▸ YOUR GOAL
Quote the records that follow in full, leaving the pictures out.

Stored data entries:
:::

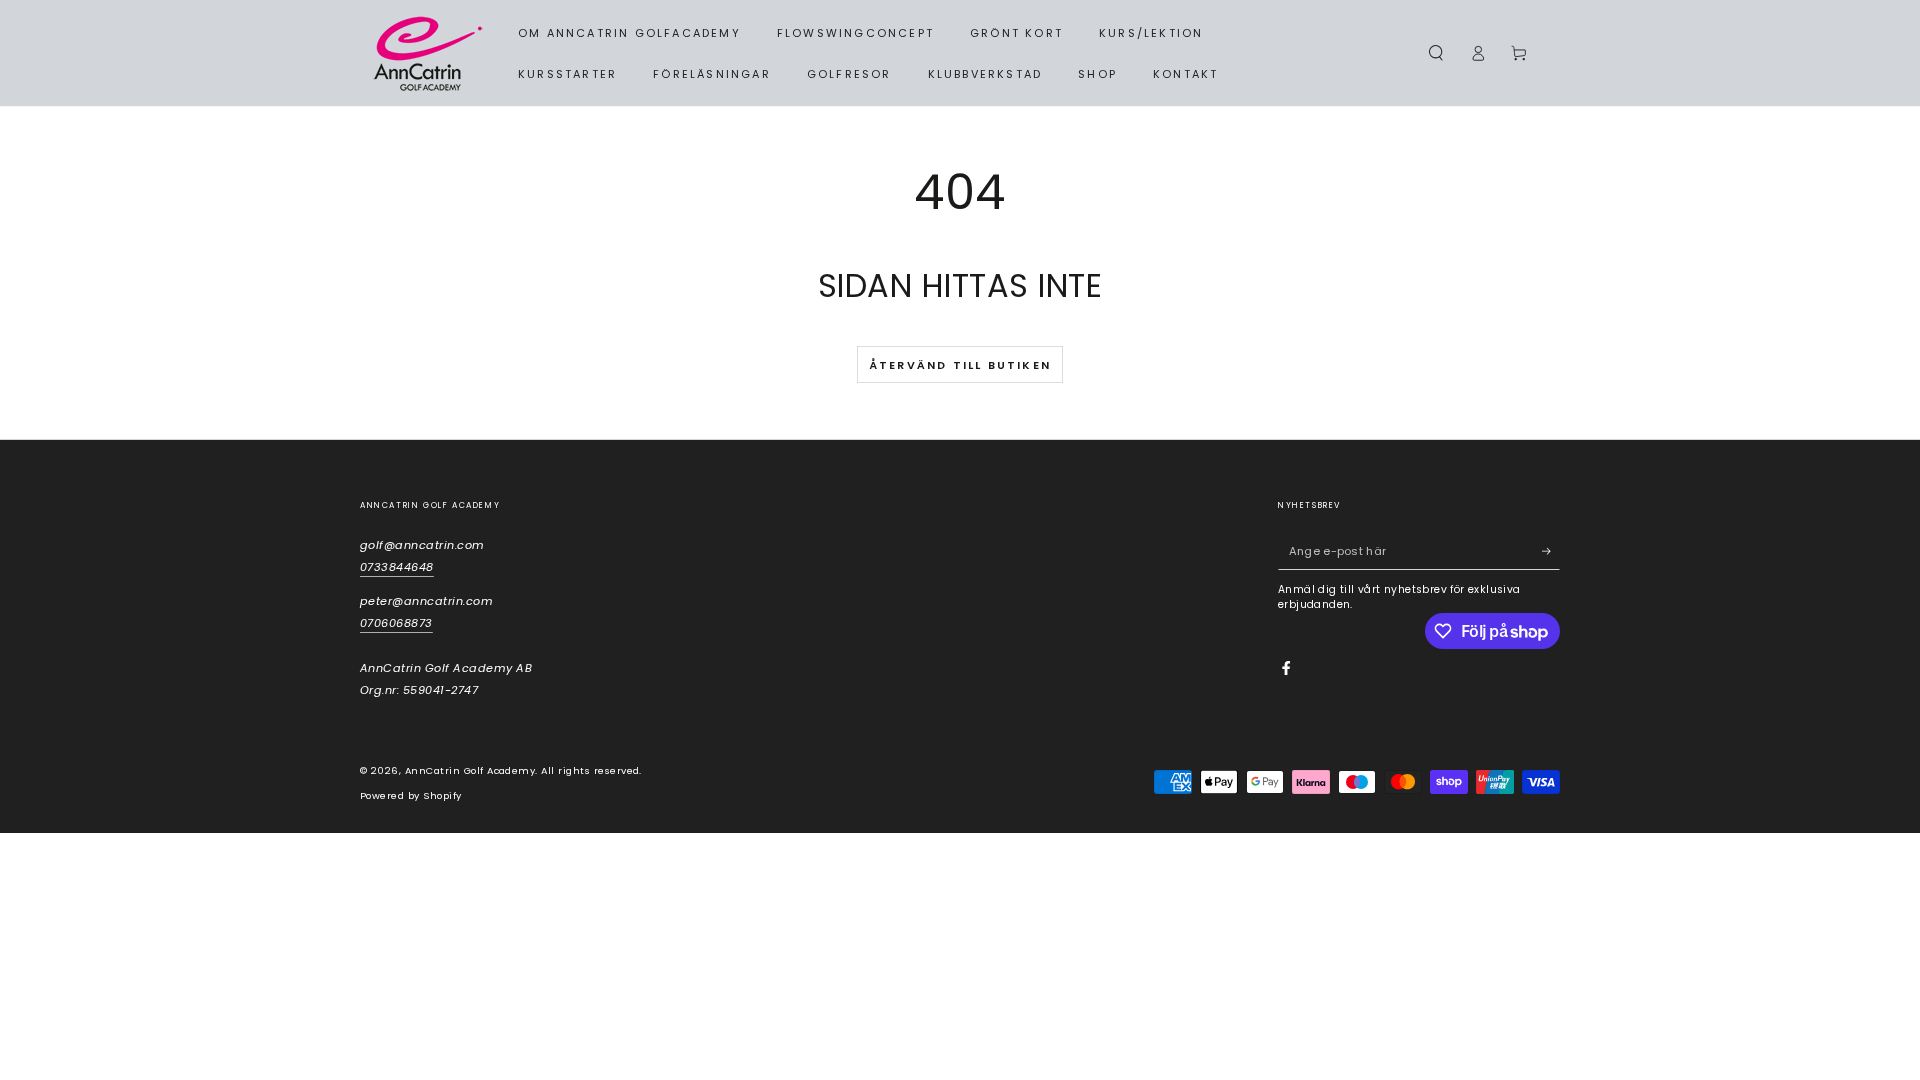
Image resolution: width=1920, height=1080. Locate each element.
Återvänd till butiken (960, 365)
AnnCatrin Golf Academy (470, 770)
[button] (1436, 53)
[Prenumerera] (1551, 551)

:::

▸ SOLUTION TO THE EXERCISE
Image resolution: width=1920, height=1080. Locate each element.
Återvänd till butiken (960, 365)
AnnCatrin Golf Academy (470, 770)
[button] (1436, 53)
[Prenumerera] (1551, 551)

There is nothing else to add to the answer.